Diagnostic tests may involve MRI (Magnetic Resonance Imaging), Ultrasound and X-rays. These tests may reveal inflammation or ruptures. However, these imaging tests are often ineffective in showing apparent abnormalities in sufferers with documented GTPS.

Greater Trochanteric Bursitis Treatment

This condition is mainly treated with rest. Rest does not indicate immobilizing the source of pain or confinement to the bed. It simply indicates avoiding all those activities that enhance the pain.

The pain and inflammation caused by this disorder can be reduced with the help of ice and Non-Steroidal Anti-Inflammatory Drug (NSAID). If the condition fails to improve despite these measures, administering steroid injection into the swollen area can act as a definitive treatment for Trochanteric Bursitis of the hip.

Trochanteric Bursitis and Physical Therapy

Physical Therapy is often used to treat this condition. The aim of physical therapy is to make the hip muscles strong and stretch the Iliotibial band so that friction reduces and there is also a relief from tension in the hip. Ultrasound examination may also be helpful in curing the condition.

Trochanteric Bursitis Surgery

If physical therapy fails to improve pain in acute cases of Trochanteric Bursitis, cortisone injections and anti-inflammatory medicines may be used to provide immediate relief. The swollen bursa can also be removed through a surgical operation known as a Bursectomy. A Bursal Surgery may also be aimed at repairing muscular ruptures and removing loose material from hip suffering from arthritic degeneration.

While conducting this operation, the Gluteal tendons can be closely observed to check for any detachment and degeneration of the Gluteal tendons. If no repairing of this detachment is carried out, bursa removal alone will not make much difference in alleviating the symptoms.

Trochanteric Bursitis Exercises

Stretching exercises for Trochanteric Bursitis aim at reducing pain and improving hip motion. Some common Trochanteric Bursitis stretching exercises are

Wall Squat

Stand straight in an upright posture with the face in a direction opposite to a wall. Lay a basket ball or an exercise ball on your back and lean on the wall. Keep the body straight and gradually squat down to keep your thighs in a position taht is parallel to the floor. Hold this posture for approximately ten seconds. Slide up against the wall.

Repeat this process for 10 times or one set. It is best to perform 3 sets of this exercise every day.

Iliotibial Band Stretch

Stand at distance of one foot from the wall surface, with the affected side close to the wall. Place your palm on the wall surface and lean against it. Cross your unaffected leg over the affected one and gently lean against the wall. Repeat the process using the other side.

Leg Raise

Lie down on your unaffected side over an exercise mat. Support your head with your hand. Tighten the muscles of the upper part of the thigh of your affected side. Gently lift the leg off the floor. Raise your affected leg 8 – 10 inches off the floor while making sure that your knees are straight at the same time. Hold this posture for several seconds and repeat the workout. Perform 3 sets of this exercise with 10 repetitions in each set.

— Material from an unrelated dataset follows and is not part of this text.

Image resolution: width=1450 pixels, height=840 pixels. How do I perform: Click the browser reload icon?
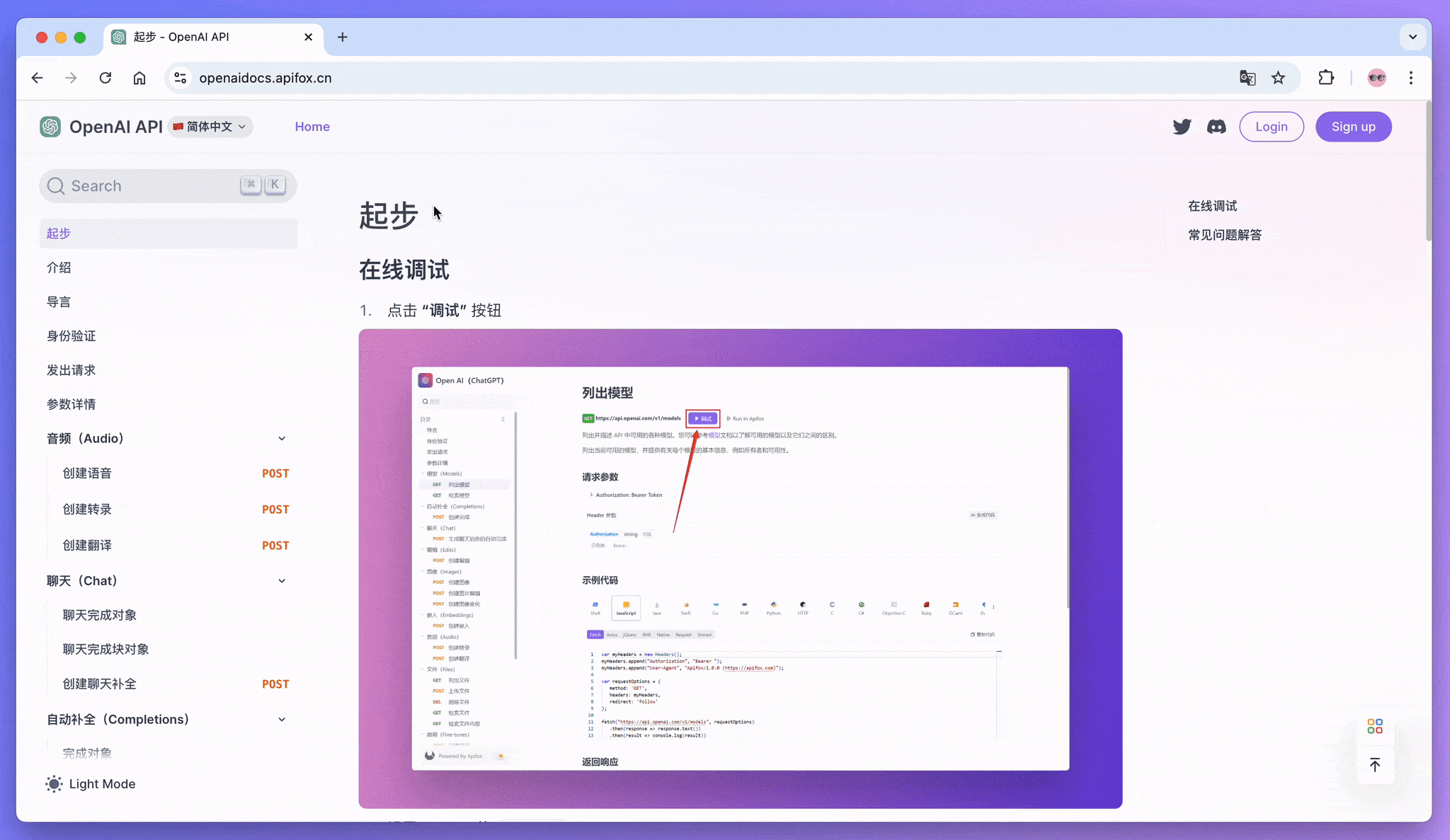click(105, 78)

This condition remains incorrectly diagnosed for a prolonged duration, due to its symptomatic similarity with other musculoskeletal disorders. If you are suffering from persistent hip pain that is affecting your daily activities, it may be a sign of Trochanteric Bursitis. Get in touch with a professional healthcare provider immediately to recover from this condition earlier. Late diagnosis and cure can result in a late recovery and prolonged treatment period.